―¿Hace cuánto tiempo que no oyes predicar sobre la virtud de la audacia?
Alfonso, mi colega y vecino, se lo piensa dos segundos.
―Hace bastante, la verdad.
También yo la echo de menos. No quiero decir (aunque a lo mejor sí) que ahora seamos más cobardes que en otras épocas, pero es evidente que la intrepidez y la valentía cotizan a la baja y ya casi no cuentan en el ranking de las virtudes de moda.
Es cierto que sigue habiendo pelis de aventuras con héroes admirables. Todos hemos visto cómo Indiana Jones o Tom Cruise se juegan la vida en la pantalla quince veces por minuto; pero han abusado tanto de los efectos especiales y de la hemoglobina con salsa de tomate que esas historias parecen venidas de otro Planeta. Nadie sueña con emular a unos personajes de dibujos animados.
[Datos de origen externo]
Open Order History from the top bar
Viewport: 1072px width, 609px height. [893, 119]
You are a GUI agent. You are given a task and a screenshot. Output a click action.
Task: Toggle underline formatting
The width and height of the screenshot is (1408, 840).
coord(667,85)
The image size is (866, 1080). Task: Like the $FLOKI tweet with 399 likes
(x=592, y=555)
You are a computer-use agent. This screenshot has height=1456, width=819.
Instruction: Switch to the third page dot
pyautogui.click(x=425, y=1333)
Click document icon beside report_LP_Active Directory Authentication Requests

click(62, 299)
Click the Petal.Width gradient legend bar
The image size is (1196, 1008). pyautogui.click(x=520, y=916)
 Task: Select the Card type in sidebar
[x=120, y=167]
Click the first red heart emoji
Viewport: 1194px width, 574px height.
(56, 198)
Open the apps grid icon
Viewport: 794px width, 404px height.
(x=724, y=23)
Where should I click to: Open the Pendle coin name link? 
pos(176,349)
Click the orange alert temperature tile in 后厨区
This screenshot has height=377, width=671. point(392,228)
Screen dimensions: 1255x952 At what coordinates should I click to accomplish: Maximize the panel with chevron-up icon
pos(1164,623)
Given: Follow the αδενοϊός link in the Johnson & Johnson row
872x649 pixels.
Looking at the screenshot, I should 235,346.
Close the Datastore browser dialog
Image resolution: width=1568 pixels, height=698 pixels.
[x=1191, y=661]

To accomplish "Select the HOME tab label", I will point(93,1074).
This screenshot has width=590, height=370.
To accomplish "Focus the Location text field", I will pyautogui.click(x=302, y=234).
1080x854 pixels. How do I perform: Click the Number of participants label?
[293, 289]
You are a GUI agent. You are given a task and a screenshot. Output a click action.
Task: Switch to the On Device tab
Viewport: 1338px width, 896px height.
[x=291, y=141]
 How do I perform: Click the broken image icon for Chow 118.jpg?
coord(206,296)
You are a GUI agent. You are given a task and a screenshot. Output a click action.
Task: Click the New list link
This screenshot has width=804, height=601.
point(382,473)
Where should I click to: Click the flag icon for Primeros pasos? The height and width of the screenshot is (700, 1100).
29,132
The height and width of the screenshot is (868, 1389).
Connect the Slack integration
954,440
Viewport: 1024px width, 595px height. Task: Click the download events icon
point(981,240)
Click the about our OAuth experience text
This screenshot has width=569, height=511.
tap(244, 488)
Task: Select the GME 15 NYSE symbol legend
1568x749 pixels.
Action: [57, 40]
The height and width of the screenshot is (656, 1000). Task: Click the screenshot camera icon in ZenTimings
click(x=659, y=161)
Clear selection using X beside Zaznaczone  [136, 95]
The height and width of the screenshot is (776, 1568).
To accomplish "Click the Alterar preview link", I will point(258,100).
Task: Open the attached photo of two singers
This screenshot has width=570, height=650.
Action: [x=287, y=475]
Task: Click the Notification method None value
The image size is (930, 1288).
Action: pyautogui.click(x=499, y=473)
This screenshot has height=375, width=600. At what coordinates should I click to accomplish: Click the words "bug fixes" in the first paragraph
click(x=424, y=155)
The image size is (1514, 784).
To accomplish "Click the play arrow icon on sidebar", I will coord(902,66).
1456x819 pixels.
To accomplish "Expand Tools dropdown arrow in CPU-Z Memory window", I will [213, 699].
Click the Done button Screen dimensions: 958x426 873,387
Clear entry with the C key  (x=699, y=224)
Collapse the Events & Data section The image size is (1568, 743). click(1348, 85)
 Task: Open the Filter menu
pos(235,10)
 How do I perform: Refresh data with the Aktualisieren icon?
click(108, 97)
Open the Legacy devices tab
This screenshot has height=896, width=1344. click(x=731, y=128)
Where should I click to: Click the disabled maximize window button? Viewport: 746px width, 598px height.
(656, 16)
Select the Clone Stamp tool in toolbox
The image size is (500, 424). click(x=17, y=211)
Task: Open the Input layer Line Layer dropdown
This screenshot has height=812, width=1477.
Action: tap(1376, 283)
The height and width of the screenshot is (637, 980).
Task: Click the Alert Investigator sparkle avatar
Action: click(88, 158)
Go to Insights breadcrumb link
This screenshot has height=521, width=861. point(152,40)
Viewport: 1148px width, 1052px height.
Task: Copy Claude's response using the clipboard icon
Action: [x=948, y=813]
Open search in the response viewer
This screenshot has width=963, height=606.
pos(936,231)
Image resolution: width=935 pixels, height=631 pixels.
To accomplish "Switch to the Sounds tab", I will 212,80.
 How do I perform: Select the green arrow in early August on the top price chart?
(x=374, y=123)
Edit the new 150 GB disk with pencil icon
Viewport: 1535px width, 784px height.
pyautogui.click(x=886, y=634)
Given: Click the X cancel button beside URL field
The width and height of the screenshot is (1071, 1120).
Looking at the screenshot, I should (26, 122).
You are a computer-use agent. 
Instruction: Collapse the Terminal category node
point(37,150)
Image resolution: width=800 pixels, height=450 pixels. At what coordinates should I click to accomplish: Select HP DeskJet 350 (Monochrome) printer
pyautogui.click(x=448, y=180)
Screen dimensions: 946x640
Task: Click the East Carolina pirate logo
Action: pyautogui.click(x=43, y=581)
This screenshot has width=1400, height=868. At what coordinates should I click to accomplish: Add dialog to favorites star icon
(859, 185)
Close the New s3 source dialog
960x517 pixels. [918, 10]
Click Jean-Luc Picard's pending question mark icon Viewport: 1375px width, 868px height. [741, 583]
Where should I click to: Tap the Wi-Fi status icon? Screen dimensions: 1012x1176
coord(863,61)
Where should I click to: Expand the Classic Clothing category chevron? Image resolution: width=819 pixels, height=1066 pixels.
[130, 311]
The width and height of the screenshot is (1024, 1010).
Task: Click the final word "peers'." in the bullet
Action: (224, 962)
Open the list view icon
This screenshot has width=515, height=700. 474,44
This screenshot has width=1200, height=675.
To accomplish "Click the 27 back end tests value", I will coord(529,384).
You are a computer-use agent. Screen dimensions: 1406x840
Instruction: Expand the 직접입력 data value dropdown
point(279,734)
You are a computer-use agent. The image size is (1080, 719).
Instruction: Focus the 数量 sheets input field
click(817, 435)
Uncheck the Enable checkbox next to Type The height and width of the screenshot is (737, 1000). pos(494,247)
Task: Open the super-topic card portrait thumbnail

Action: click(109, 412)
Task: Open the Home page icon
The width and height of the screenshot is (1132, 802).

Y, desde luego, casi nadie valora la audacia en la vida ordinaria; en el trabajo, en el estudio, en el amor, en las mil pequeñas decisiones que uno debe tomar a lo largo de la vida.
Hace un año hablaba con Pedro, un chaval de bachillerato que hoy ya está en la universidad. Yo lo veía siempre receloso, con la guardia alta, desconfiando de todo y de todos.
Fui al grano enseguida:
―¿A qué tienes miedo? ―le pregunté―.
Su respuesta me dejó perplejo:
―A que me pase algo.
―¿Algo?
Pedro era un tipo trabajador, inteligente, deportista y encima guapo; pero pareció volverse bobo de repente. Me habló de la gripe A, que era la moda del momento, del calentamiento global, “que puede acabar con el Planeta”; de una chica que a lo mejor le decía que no, de un posible fracaso académico, del miedo a equivocarse de carrera…
Por un momento pensé que aquel chaval necesitaba la ayuda de un psiquiatra, pero a medida que lo fui conociendo, comprendí que era sólo una víctima más de esta sociedad hipocondríaca que ha adoptado como valor supremo la seguridad y ha perdido casi por completo el gusto por la aventura y el vértigo de la libertad.
El bueno de Pedro era hijo único, y un padre superprotector le había convencido de que hiciera una carrera facilita y segura, que no corriera el riesgo de estudiar medicina, que es lo que quería el chico, porque “eso es muy difícil y a lo mejor no estás capacitado”. Su madre, una buena mujer, le puso en guardia contra las chicas en general y contra el matrimonio en particular. Luego, el propio carácter de Pedro y lo que él llamaba su “experiencia” hicieron el resto.
La sociedad del bienestar está plagada de hombres y mujeres como Pedro, temerosos de que les pase “algo”. Los medios de adoctrinamiento colectivo del Estado Nodriza parecen habernos convencido de que la felicidad se encuentra en la anestesia, de que en la duda, jamás hay que elegir lo más audaz; siempre, lo que no implique riesgo alguno para la salud o el confort personal. Nos instan a protegernos contra mil enemigos, presentes y futuros, reales e hipotéticos. Y, claro, mi querida “tribu Danone”, de la que tanto he hablado en estas páginas, se nos vuelve timorata y espantadiza.
―¿Entregar la vida? ―Marijose abrió unos ojos como platos―. Pero eso…, eso no se puede hacer, ¿verdad?
La pobre chiquilla pensaba que aquello era un gravísimo pecado mortal.
Uno, que lleva ya muchos años tratando de enseñar a los adolescentes la difícil asignatura de la libertad, sabe que, gracias a Dios, no son pocos los que aprenden que, para ser libres, hay que tener coraje, luchar por conseguir metas que se nos antojan quiméricas. Y entregar la vida, gozándose en esa entrega, porque sin riesgo, sin aventura, la existencia no tiene sentido.
Me lo decía Kloster el viernes pasado:
―Aprende de la experiencia y de la sabiduría de los viejos, pero no de su vejez. La vejez es una enfermedad pegajosa y epidémica. Y los que se contagian…
―¿Qué pasa con los que se contagian?
―Que acaban haciendo puenting o balconing para sentir, al menos una vez, el gustirrinín del peligro. ¡Pobres chicos!